[What is needed] Pull out each line of the listing below that contains the word "coordinates". Copy those lines in the order they appear.

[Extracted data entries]
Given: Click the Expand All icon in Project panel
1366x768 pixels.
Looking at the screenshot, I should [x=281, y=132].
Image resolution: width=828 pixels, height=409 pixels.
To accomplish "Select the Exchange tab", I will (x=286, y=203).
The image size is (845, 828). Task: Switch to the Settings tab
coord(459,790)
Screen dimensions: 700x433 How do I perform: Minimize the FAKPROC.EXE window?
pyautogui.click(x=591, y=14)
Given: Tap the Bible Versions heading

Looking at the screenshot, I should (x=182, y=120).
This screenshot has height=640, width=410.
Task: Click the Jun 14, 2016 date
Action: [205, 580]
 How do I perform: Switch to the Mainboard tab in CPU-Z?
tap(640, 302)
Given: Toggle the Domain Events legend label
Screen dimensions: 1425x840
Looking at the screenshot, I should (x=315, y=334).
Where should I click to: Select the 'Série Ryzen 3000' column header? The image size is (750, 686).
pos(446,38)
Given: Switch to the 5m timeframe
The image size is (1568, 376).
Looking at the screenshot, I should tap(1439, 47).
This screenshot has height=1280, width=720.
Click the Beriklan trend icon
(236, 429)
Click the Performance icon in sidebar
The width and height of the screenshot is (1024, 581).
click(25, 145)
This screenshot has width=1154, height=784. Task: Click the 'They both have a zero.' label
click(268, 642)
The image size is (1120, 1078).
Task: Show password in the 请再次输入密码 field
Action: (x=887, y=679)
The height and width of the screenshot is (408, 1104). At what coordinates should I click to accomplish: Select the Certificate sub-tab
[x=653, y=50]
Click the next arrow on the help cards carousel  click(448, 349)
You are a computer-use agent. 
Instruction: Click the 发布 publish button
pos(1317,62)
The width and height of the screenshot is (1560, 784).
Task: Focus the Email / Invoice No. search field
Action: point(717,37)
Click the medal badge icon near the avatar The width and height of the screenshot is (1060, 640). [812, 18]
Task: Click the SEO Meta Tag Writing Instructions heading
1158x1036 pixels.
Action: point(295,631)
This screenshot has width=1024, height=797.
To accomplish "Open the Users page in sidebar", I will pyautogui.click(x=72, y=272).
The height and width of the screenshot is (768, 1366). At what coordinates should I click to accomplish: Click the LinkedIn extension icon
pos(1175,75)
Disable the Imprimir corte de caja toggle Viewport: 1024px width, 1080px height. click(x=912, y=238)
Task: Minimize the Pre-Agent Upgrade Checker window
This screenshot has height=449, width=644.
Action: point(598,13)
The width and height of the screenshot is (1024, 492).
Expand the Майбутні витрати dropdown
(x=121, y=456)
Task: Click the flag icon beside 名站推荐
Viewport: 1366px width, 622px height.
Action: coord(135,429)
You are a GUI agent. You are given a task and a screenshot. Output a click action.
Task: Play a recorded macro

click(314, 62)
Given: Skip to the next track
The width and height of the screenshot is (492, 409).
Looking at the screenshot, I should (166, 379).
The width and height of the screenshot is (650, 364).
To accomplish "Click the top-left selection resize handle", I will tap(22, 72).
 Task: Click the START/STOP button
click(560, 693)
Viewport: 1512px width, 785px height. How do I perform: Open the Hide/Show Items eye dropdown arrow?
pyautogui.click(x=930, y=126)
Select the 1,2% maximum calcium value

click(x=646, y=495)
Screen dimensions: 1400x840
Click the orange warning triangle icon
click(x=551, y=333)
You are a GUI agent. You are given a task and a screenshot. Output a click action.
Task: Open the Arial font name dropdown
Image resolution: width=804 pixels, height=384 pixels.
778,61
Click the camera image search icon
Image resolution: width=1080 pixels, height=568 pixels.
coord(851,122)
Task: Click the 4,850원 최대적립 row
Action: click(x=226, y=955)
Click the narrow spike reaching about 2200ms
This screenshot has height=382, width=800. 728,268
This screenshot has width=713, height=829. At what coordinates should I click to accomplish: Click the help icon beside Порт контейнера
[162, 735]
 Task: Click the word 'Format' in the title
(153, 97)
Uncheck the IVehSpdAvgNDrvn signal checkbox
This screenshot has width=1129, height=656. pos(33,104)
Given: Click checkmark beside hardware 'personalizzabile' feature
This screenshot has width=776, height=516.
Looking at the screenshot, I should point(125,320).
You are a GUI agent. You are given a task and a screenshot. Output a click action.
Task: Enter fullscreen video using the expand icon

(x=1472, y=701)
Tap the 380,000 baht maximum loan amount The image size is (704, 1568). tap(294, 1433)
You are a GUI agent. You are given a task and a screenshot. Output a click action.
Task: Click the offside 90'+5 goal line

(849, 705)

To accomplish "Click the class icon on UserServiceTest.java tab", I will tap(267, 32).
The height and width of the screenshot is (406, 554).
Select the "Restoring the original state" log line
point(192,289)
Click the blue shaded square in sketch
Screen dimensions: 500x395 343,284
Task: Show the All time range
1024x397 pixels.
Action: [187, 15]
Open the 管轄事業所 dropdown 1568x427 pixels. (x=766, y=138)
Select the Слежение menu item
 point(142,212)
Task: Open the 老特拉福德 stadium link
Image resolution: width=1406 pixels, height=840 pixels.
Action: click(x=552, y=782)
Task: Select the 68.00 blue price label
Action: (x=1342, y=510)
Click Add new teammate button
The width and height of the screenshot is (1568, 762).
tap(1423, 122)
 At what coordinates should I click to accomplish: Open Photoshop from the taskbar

[Full response]
The height and width of the screenshot is (408, 1104). At what coordinates should I click to accomplish: Select the Certificate sub-tab
The height and width of the screenshot is (768, 1366). At what coordinates should I click to accomplish: Click the LinkedIn extension icon
This screenshot has width=713, height=829. At what coordinates should I click to accomplish: Click the help icon beside Порт контейнера
 At what coordinates should I click to accomplish: Open Photoshop from the taskbar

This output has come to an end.